Exercise: Beginning with the line that contains "You are a GUI" and ending with the line that contains "Instruction: Click the L size row label", reproduce the lines of the entries below exactly, omitting pictures.

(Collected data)
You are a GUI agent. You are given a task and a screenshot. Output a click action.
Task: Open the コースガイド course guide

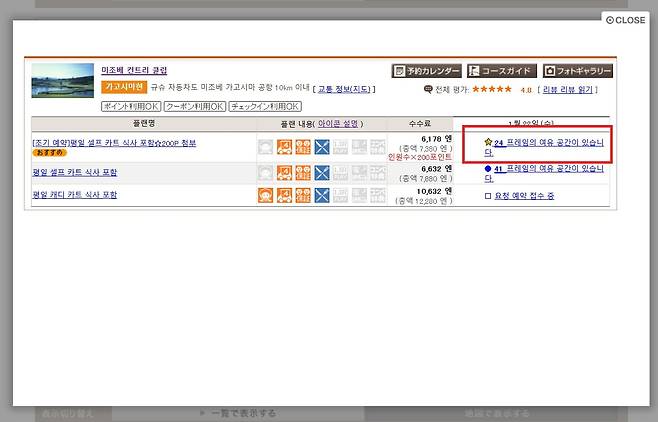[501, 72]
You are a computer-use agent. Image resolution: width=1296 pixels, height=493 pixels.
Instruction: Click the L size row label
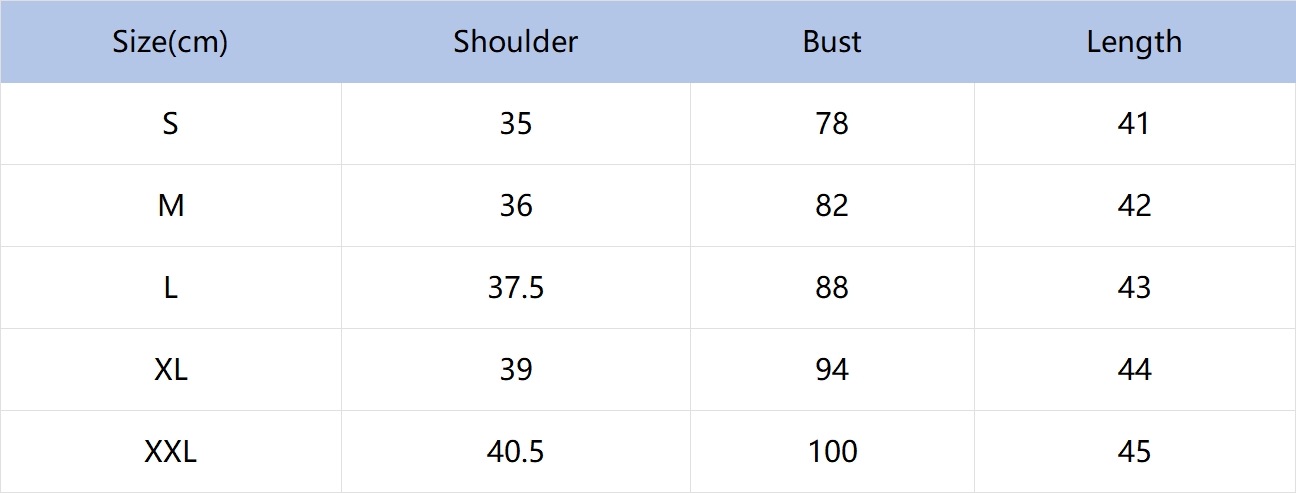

---

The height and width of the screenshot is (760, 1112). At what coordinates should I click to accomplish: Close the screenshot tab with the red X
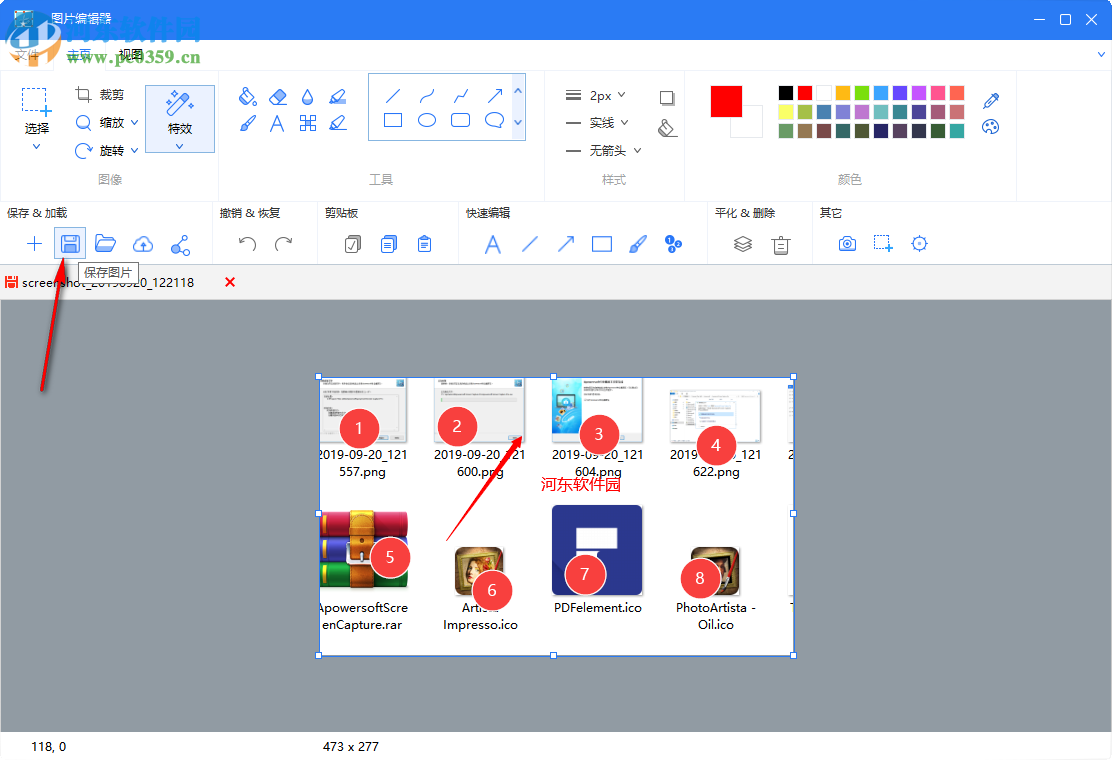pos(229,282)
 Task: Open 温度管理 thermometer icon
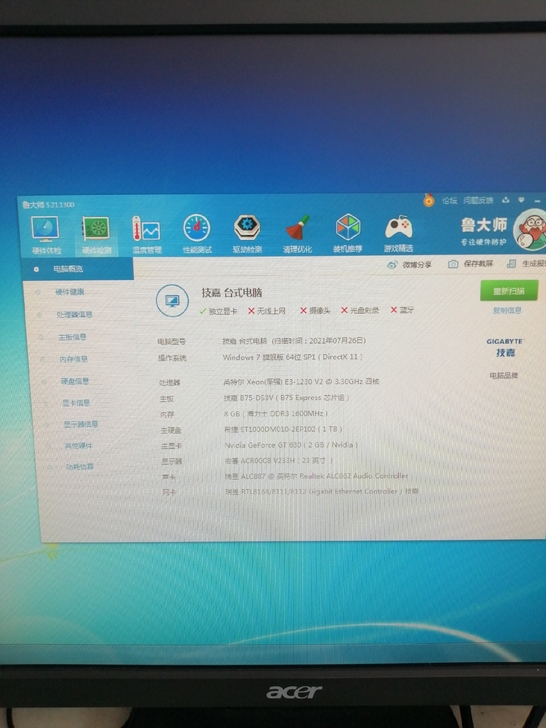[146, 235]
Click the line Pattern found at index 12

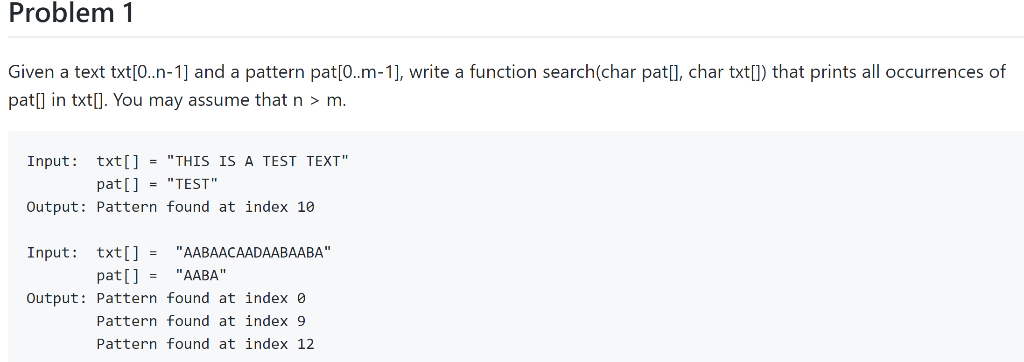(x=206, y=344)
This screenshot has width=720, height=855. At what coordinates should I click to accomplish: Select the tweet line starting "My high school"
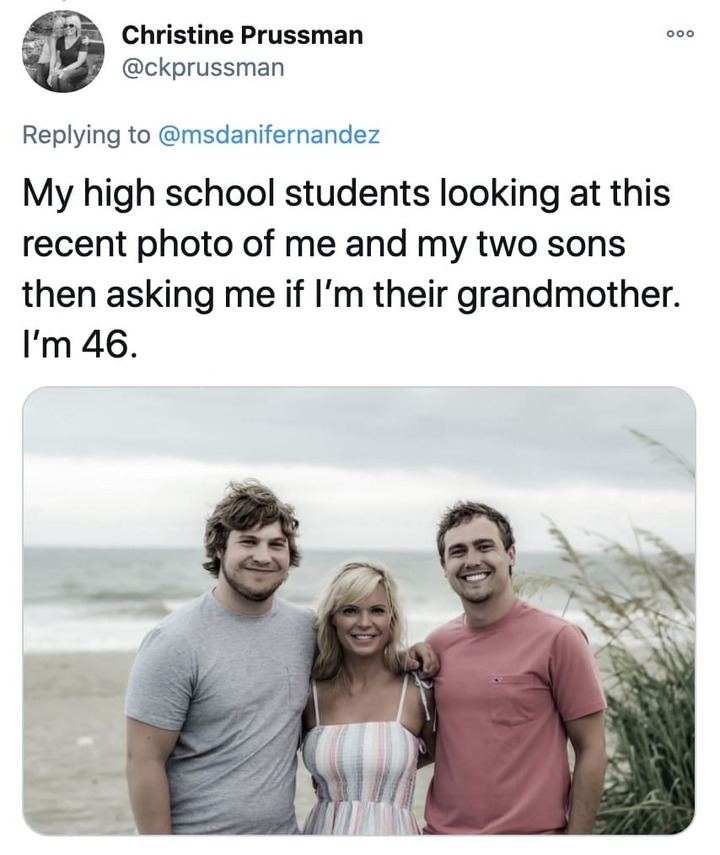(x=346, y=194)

Response for this exercise:
You are a GUI agent. You are given a task and a screenshot. Output a click action.
Task: Open the コースガイド course guide

[501, 72]
You are a computer-use agent. Image resolution: width=1296 pixels, height=493 pixels.
Instruction: Click the L size row label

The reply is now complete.